Data provided:
────

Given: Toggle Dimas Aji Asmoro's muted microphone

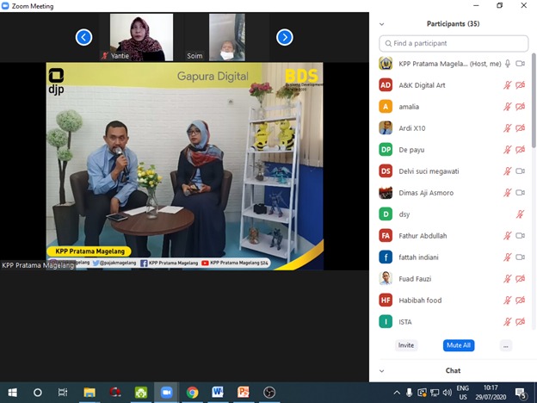Looking at the screenshot, I should [x=508, y=193].
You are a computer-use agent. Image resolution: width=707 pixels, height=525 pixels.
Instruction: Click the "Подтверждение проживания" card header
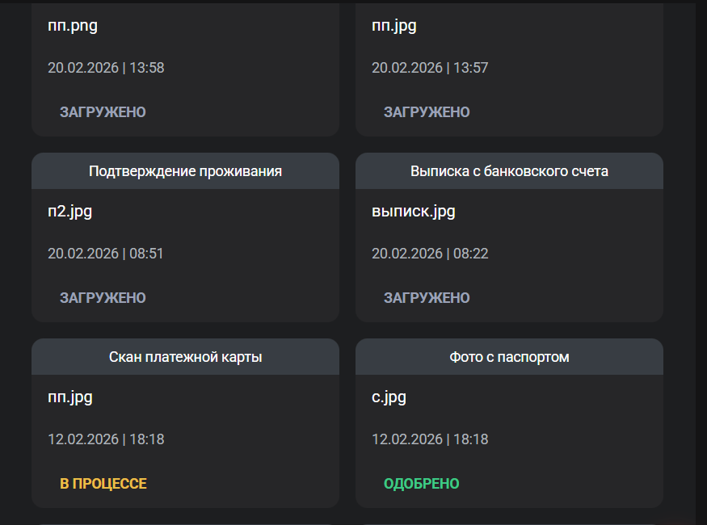(185, 171)
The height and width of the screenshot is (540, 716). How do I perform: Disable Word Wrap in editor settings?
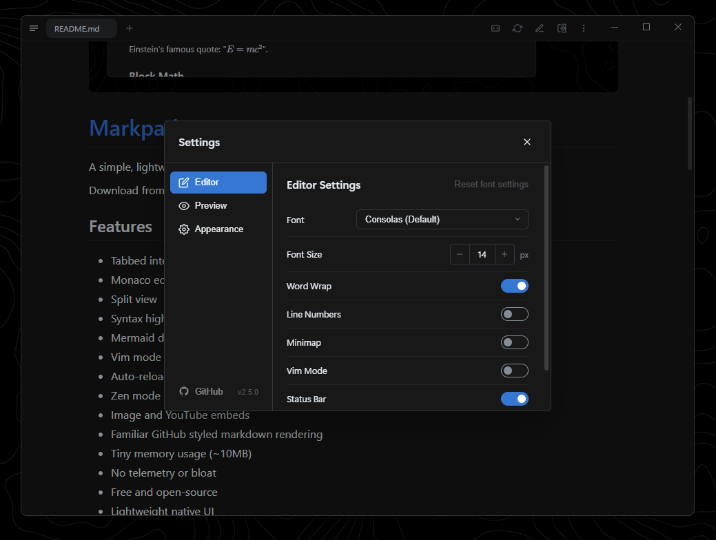pos(515,286)
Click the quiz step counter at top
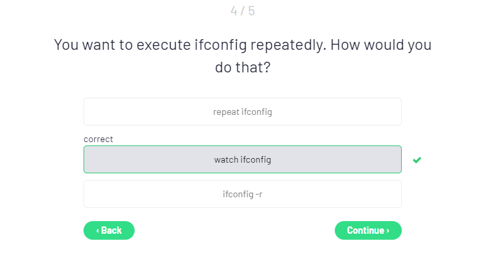This screenshot has height=255, width=480. click(243, 11)
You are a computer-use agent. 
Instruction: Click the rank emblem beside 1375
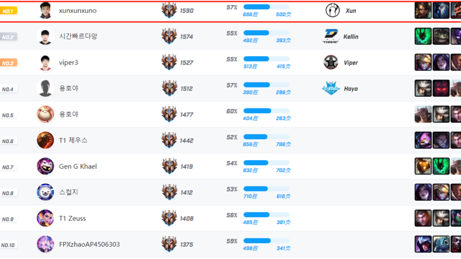(169, 244)
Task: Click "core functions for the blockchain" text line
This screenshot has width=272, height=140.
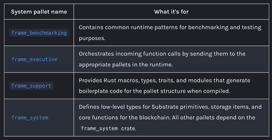Action: coord(167,117)
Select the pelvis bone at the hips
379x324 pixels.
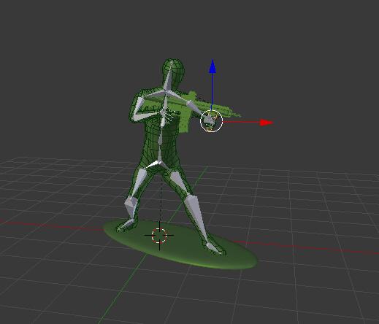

────

Problem to solve:
Copy out all the data exactly. The images should not appear in the copy.

Written reply:
Given: Toggle Dimas Aji Asmoro's muted microphone

Looking at the screenshot, I should [x=508, y=193].
You are a computer-use agent. Image resolution: width=707 pixels, height=525 pixels.
Instruction: Click the "Подтверждение проживания" card header
(185, 171)
The height and width of the screenshot is (540, 716). How do I perform: Disable Word Wrap in editor settings?
pos(515,286)
Click the quiz step counter at top
This screenshot has height=255, width=480. click(243, 11)
You are a computer-use agent. 
Instruction: Click the rank emblem beside 1375
(169, 244)
Task: Click "core functions for the blockchain" text line
This screenshot has width=272, height=140.
Action: coord(167,117)
Select the pelvis bone at the hips
379x324 pixels.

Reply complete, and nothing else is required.